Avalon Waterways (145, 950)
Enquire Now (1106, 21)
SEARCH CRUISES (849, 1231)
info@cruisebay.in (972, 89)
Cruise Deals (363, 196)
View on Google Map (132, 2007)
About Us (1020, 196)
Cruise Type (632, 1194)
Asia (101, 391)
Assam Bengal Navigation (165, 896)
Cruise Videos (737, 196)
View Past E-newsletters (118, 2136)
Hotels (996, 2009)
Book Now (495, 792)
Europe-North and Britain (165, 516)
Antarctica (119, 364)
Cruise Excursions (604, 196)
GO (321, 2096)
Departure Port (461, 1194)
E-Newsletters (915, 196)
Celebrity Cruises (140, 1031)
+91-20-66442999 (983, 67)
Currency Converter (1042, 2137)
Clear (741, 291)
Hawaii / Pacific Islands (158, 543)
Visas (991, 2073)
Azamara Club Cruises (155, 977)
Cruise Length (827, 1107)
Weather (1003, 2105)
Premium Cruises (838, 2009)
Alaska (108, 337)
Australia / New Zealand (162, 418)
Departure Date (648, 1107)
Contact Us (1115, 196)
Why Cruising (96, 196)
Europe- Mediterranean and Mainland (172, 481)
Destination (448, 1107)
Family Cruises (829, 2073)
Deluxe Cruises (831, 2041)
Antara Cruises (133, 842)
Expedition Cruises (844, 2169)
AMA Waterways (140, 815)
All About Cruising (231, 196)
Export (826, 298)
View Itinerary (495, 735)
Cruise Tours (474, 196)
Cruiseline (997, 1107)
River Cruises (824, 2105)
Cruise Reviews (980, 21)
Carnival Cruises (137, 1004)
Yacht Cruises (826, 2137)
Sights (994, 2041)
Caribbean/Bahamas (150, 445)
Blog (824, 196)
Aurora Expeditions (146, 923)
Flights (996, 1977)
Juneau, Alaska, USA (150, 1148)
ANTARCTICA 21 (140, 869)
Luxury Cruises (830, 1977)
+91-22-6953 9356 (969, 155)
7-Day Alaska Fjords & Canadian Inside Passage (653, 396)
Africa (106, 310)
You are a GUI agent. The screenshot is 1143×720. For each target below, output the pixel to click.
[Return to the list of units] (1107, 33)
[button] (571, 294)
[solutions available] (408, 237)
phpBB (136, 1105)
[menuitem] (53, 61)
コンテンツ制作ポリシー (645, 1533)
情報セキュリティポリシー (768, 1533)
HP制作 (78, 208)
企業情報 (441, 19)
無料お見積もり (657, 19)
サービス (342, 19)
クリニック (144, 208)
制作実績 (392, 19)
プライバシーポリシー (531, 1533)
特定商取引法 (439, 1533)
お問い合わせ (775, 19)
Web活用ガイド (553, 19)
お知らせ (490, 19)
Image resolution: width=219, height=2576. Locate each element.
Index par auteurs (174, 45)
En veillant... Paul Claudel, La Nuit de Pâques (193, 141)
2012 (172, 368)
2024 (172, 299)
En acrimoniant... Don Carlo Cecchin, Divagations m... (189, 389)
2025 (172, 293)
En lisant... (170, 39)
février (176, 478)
+ + + +
Reproduce all of the material above with each "Alaska" switched to "Yukon", leaving everything else as it is.

Avalon Waterways (145, 950)
Enquire Now (1106, 21)
SEARCH CRUISES (849, 1231)
info@cruisebay.in (972, 89)
Cruise Deals (363, 196)
View on Google Map (132, 2007)
About Us (1020, 196)
Cruise Type (632, 1194)
Asia (101, 391)
Assam Bengal Navigation (165, 896)
Cruise Videos (737, 196)
View Past E-newsletters (118, 2136)
Hotels (996, 2009)
Book Now (495, 792)
Europe-North and Britain (165, 516)
Antarctica (119, 364)
Cruise Excursions (604, 196)
GO (321, 2096)
Departure Port (461, 1194)
E-Newsletters (915, 196)
Celebrity Cruises (140, 1031)
+91-20-66442999 (983, 67)
Currency Converter (1042, 2137)
Clear (741, 291)
Hawaii / Pacific Islands (158, 543)
Visas (991, 2073)
Azamara Club Cruises (155, 977)
Cruise Length (827, 1107)
Weather (1003, 2105)
Premium Cruises (838, 2009)
Yukon (108, 337)
Australia / New Zealand (162, 418)
Departure Date (648, 1107)
Contact Us (1115, 196)
Why Cruising (96, 196)
Europe- Mediterranean and Mainland (172, 481)
Destination (448, 1107)
Family Cruises (829, 2073)
Deluxe Cruises (831, 2041)
Antara Cruises (133, 842)
Expedition Cruises (844, 2169)
AMA Waterways (140, 815)
All About Cruising (231, 196)
Export (826, 298)
View Itinerary (495, 735)
Cruise Tours (474, 196)
Cruiseline (997, 1107)
River Cruises (824, 2105)
Cruise Reviews (980, 21)
Carnival Cruises (137, 1004)
Yacht Cruises (826, 2137)
Sights (994, 2041)
Caribbean/Bahamas (150, 445)
Blog (824, 196)
Aurora Expeditions (146, 923)
Flights (996, 1977)
Juneau, Yukon, USA (150, 1148)
ANTARCTICA 21 (140, 869)
Luxury Cruises (830, 1977)
+91-22-6953 9356 (969, 155)
7-Day Yukon Fjords & Canadian Inside Passage (653, 396)
Africa (106, 310)
You are a GUI agent. The screenshot is 1143×720. For each target below, output the pixel to click.
[Return to the list of units] (1107, 33)
[button] (571, 294)
[solutions available] (408, 237)
phpBB (136, 1105)
[menuitem] (53, 61)
コンテンツ制作ポリシー (645, 1533)
情報セキュリティポリシー (768, 1533)
HP制作 (78, 208)
企業情報 (441, 19)
無料お見積もり (657, 19)
サービス (342, 19)
クリニック (144, 208)
制作実績 (392, 19)
プライバシーポリシー (531, 1533)
特定商取引法 (439, 1533)
お問い合わせ (775, 19)
Web活用ガイド (553, 19)
お知らせ (490, 19)
Image resolution: width=219, height=2576. Locate each element.
Index par auteurs (174, 45)
En veillant... Paul Claudel, La Nuit de Pâques (193, 141)
2012 (172, 368)
2024 (172, 299)
En acrimoniant... Don Carlo Cecchin, Divagations m... (189, 389)
2025 (172, 293)
En lisant... (170, 39)
février (176, 478)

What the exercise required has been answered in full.